Why is taking equity out of your home to pay off short-term debt, take vacations, decorate, or do any number of other worthy things is usually not a good idea. Americans removed $701 billion of their home equity just last year alone. That translates into a lot of people who will die making house payments. While we’re talking about finances surrounding home financing, another danger area comes to mind.

This potential trap is often set with well-intentioned advice. It goes like this, “It’s a good
financial move to stretch to buy your house.” This sort of advice can come from many different directions. You may hear it from a family member, friend or professional. Following such advice could land you in a financial ditch somewhere down the road.
Are you the suspicious type? Do you sometimes see someone’s lips moving, but hear different words than what they are saying?

Let’s Play a Game . . .

You are out house shopping. You’ve told the Realtor that you plan to spend a maximum of
$150,000 for your house. By the end of the day you’ve looked at 9 different houses and are on the way to the 10th.

”What is the asking price of this one?” you ask your Realtor. “”Well, it’s asking 172,500,” she casually replies. You respond that $172,500 is really out of your comfort zone. Your Realtor now pulls out the famous false statement, “Financial advisors often say that it’s a good idea to actually stretch to get into a house.”
 
Alright, it’s your turn. What was your Realtor really saying? How about this? “Hey, the more you spend the more I make, bud.” But is she in it alone? No way!
So you’ve been persuaded to write an offer on this house that is about 20 grand more than you are really comfortable with. You are sitting down with the mortgage broker now, and mention that even though the rates are great, the monthly payment is going to be a stretch.

The broker replies, “You know, 5 years from now when you are making more money, you’ll be glad that you stretched a little now.”
What did the broker really mean? “Just sign the paper. The more you borrow the more I make.”

The mortgage broker also knows that the lender will make more in fees and interest if you are willing to “stretch a little”. Lenders can take a little risk by having you overextend because most people will pay their mortgage even when they can pay their other bills.


A Dose of Medicine
Anyone who has been “house poor” knows that the thrill of having a little bigger or nicer home quickly fades when they have to sit on apple crates to watch their rabbit-ear powered TV, all the while hoping that the neighbors don’t happen to look in the curtain less windows.

Buying too much house means that you will have to sacrifice in other areas like vacations, entertainment, clothing, vehicle, saving for retirement, or a college fund for the kids.
 
“Always live below your means.” Just a little modification for this discussion takes us to, “Never borrow as much as a home lender is willing  to lend.” Not long ago, lenders limited the PITI (cost of principle, interest, taxes and insurance) to 26% - 28% of your pre-tax income. Today, lenders may often go all the way to 33%.

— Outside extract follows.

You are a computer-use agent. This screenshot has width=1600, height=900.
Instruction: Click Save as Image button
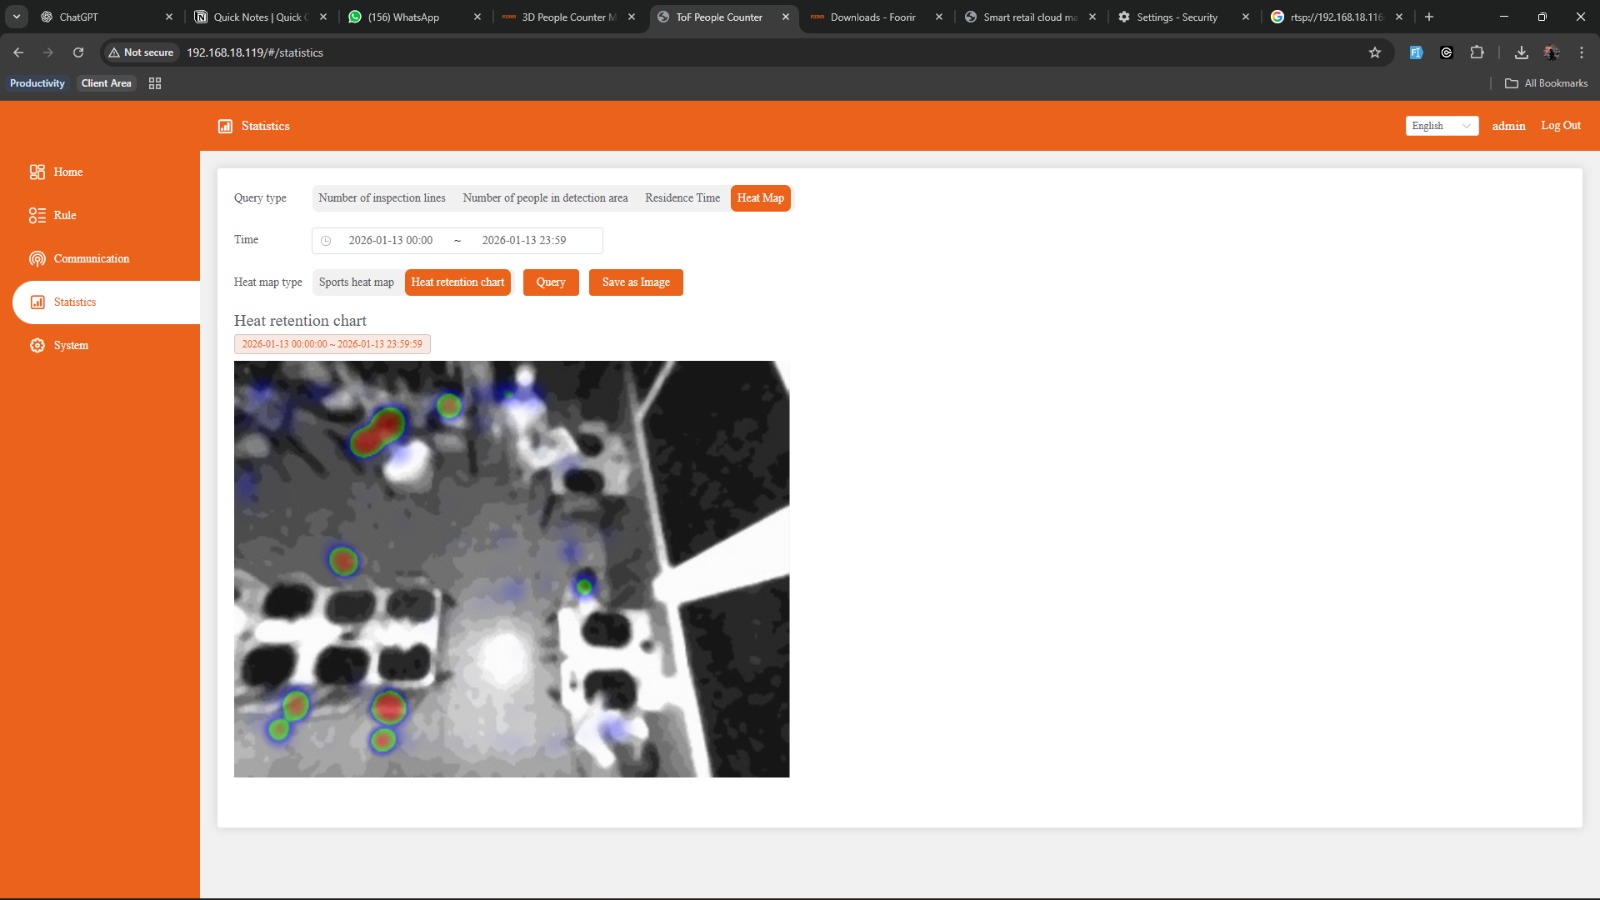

There is a lot more to getting into that big new house than the mortgage payment. Bigger houses need more electricity, gas, water, landscaping, cleaning, and maintenance. You should plan on spending about 1% of the homes value each year on maintenance alone. All this adds up on paper, but often not in the head. Do not exceed 25% of your income for PITI. By moving down closer to 20% you will clearly be well within that magic zone that precious few ever see--"living below ones means.”